Exercise set
- a) Answer these questions from the abstract on deep learning for ultrasound tongue imaging, each in a few words:
(i) What does ultrasound tongue imaging visualise?
(ii) Which years did the literature search cover?
(iii) How many studies met the inclusion criteria?
- b) Continue the abstract on deep learning for ultrasound tongue imaging from its last sentence.

Selected passage
....
Background: Speech sound disorders (SSD) in children can significantly impact communication and development. Ultrasound tongue imaging (UTI) is a non-invasive method for visualising tongue motion during speech, offering a promising alternative for diagnosis and therapy. Deep learning (DL) techniques have shown great promise in automating the analysis of UTI data, although their clinical application for SSD remains underexplored.
Objective: This review aims to synthesise how DL has been utilised in UTI to support automated SSD detection, highlighting the advancement of techniques, key challenges, and future directions.
Methods: A comprehensive search of IEEE Xplore, PubMed, ScienceDirect, Scopus, Taylor & Francis, and arXiv identified studies from 2010 through 2025. Inclusion criteria focused on studies using DL to analyse UTI data with relevance to SSD classification, feature extraction, or speech assessment. Eleven studies met the criteria: three directly tackled disordered speech classification tasks, while four addressed supporting tasks like tongue contour segmentation and tongue motion modelling. Promising results were reported in each category, but limitations such as small datasets, inconsistent evaluation, and limited generalisability were common.
....
Data block
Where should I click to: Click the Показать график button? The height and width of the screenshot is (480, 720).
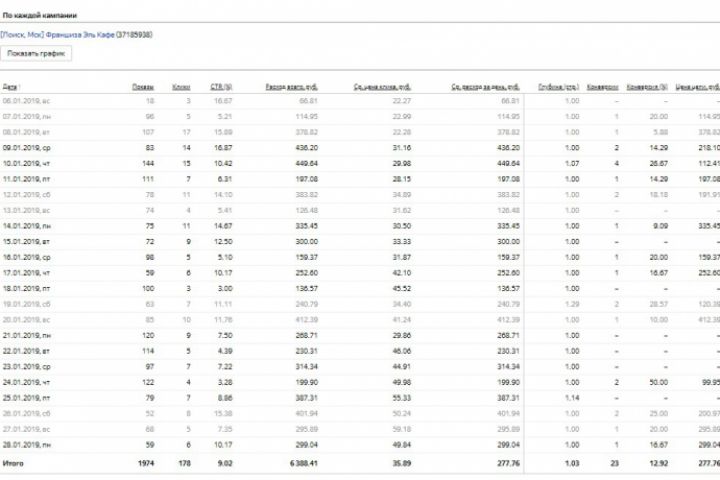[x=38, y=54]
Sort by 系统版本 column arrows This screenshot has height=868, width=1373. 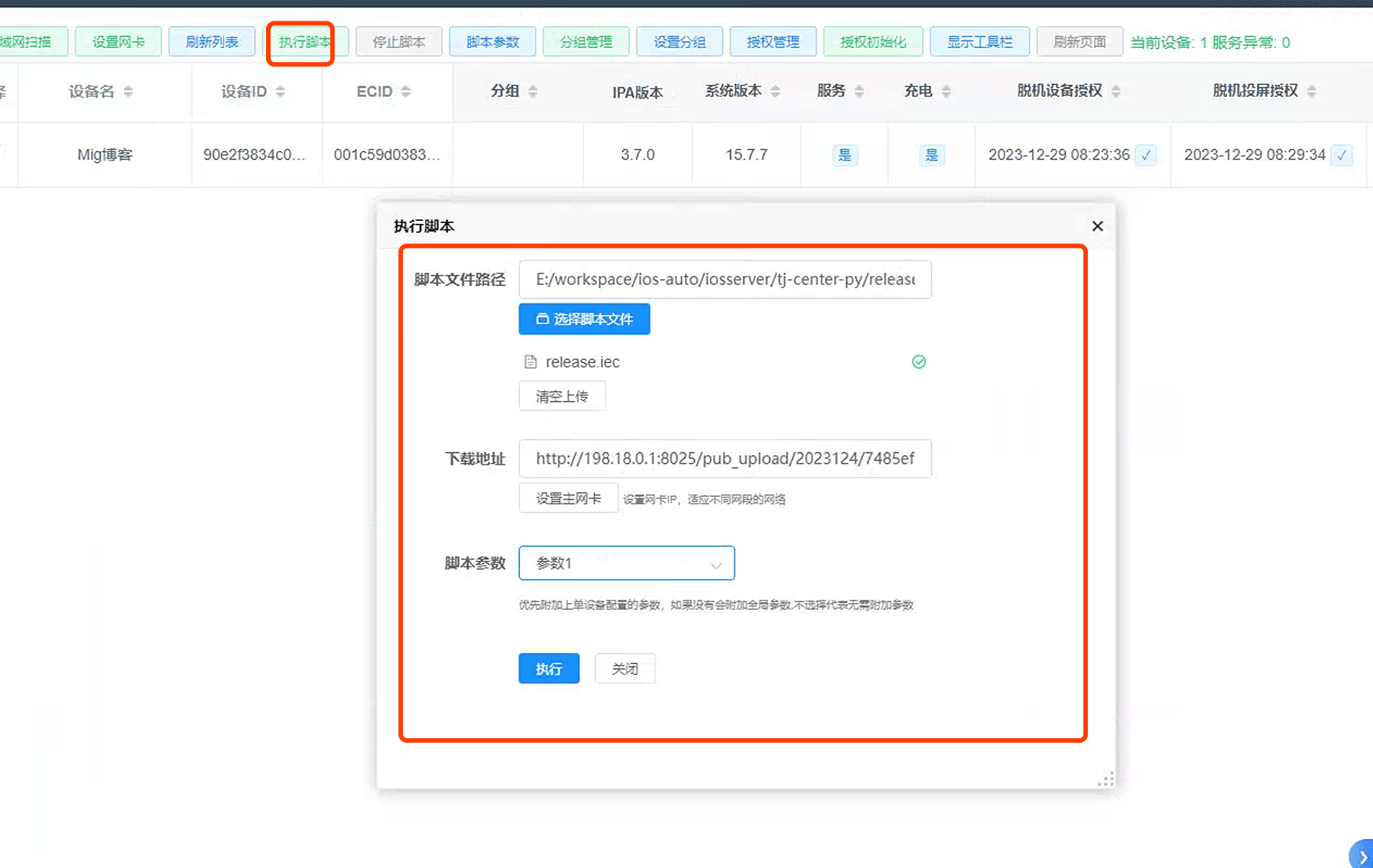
....
Answers provided
- a)
(i) Tongue motion during speech
(ii) 2010 through 2025
(iii) Eleven

- b)
Results: DL models demonstrate effectiveness in analysing UTI for articulatory assessment and show early potential in identifying SSD-related patterns. The included studies collectively outline a developmental pipeline, from foundational pre-processing to phoneme-level classification in typically developing speakers, and finally to preliminary attempts at classifying speech errors in children with SSD. This progression illustrates significant technological advances; however, it also emphasises gaps such as the lack of large, disorder-focused datasets and the need for integrated end-to-end systems.
Conclusion: The field of DL-driven UTI assessment for speech disorders is developing. Current studies provide a strong technical foundation and proof-of-concept for automatic SSD detection using ultrasound, but clinical translation remains limited. Future research should prioritise the creation of larger annotated UTI datasets of disordered speech, developing generalisable and interpretable models, and validating fully integrated DL-UTI pipelines in real-world speech therapy settings. With these advances, DL-based UTI systems have the potential to transform SSD diagnosis and treatment by providing objective, real-time articulatory feedback in a child-friendly manner.